Less than a month ago, the Cowboys were the team anybody would've wanted to meet in the playoffs if the Cowboys got to the playoffs. They'd lost to the Giants in New York and the Chargers at home on back-to-back weekends. They appeared to be doing their annual December swoon.
"I think we had done a lot of good things in those games," Cowboys' tight end Jason Witten said. "But there were 7, 8, 10 plays we'd have liked to have back. You can't make that many mistakes against good teams."
They don't appear to have made that many bad plays in the last three games combined. As such, the Cowboys won a third outing in a row on Sunday. It came courtesy of a franchise first, consecutive shutouts.
Plenty of us have doubted whether Cowboys coach Wade Phillips is a good head coach, but the last few weeks – if not the entire season – have underscored Phillips' worth as a defensive coordinator.
"We've had a defense that, with Wade Phillips' influence, has adapted into what he wants and plays the kind of scheme that he wants to play," Jones said after the game, "and it's beginning to play like the way you'd like a ... defense to play."
And the biggest beneficiary of the Cowboys' stout defense -- which kicked off Sunday as the stingiest in the NFC, and the third-stingiest in the league -- is Cowboys' quarterback Tony Romo and his offense. He doesn't have to win games anymore, though he's proved he can. He can be patient and less reckless and marvelously efficient.

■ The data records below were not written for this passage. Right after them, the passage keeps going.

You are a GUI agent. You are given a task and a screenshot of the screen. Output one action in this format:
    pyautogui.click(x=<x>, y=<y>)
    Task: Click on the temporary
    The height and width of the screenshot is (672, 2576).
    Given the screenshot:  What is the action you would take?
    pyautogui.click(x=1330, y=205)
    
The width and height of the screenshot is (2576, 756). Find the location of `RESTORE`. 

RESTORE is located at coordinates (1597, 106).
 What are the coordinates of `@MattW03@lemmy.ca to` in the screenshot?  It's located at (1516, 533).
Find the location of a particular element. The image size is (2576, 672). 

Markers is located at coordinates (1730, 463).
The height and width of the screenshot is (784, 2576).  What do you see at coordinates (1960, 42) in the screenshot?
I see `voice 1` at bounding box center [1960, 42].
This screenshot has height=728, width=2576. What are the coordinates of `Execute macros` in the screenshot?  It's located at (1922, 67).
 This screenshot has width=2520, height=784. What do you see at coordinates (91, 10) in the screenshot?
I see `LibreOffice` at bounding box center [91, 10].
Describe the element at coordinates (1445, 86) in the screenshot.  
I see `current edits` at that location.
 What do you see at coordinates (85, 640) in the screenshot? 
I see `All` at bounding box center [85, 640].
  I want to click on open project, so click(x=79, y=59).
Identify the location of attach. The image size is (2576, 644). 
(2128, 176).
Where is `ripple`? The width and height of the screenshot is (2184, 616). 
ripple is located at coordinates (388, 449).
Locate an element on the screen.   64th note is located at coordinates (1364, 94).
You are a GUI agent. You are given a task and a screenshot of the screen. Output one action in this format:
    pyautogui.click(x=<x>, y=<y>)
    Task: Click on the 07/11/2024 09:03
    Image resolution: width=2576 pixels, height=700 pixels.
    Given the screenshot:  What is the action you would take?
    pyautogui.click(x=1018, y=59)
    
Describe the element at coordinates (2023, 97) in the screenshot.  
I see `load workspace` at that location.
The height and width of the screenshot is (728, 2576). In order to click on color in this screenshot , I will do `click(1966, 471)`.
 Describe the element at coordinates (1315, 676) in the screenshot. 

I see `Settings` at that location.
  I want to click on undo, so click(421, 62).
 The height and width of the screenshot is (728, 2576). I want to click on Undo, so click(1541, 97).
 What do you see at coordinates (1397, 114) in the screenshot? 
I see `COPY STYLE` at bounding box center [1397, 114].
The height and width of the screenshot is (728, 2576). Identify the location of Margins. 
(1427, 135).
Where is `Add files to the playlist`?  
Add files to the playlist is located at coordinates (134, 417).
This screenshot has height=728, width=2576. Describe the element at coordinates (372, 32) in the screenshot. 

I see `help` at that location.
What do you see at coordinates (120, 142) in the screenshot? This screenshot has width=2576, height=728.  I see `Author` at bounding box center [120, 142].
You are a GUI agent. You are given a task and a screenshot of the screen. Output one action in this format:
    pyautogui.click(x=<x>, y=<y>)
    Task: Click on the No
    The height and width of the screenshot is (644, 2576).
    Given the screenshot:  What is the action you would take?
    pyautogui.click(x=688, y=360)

"The way they're playing," Witten said of his defensive colleagues, "it puts you in such good field position, besides just keeping points off the board. It's so much easier for us [the offense] to attack."
Indeed, Romo attempted two fewer passes than McNabb but passed for almost 100 more yards, 311. He found Witten for a 10-yard touchdown to open the game and Patrick Crayton in the second quarter for 14 yards for the Cowboys' second touchdown. Romo complimented the air attack by handing off to Marion Barber and Felix Jones 29 times. Each back rushed for 91 yards apiece.
The Cowboys are a balanced team not only on offense but between offense and defense. They can win with either. No other team in the NFC can.
Of course it is also true that next Sunday the Cowboys will have to play the Eagles for a third time this season after beating them twice in the regular campaign. It is supposed to be a very difficult thing to do. The Cowboys were unable to pull off the trifecta against the Giants just two seasons ago and Phillips and Romo are winless in the playoffs.
But the Cowboys earned another game against the Eagles in Jerry's sparkling new joint. And of the many things that can be gleaned from the Cowboys over the past few weeks, one is that they've become well-versed in their recent history and, maybe as a result, haven't been doomed to repeat it. It looks to be only in their rearview mirror.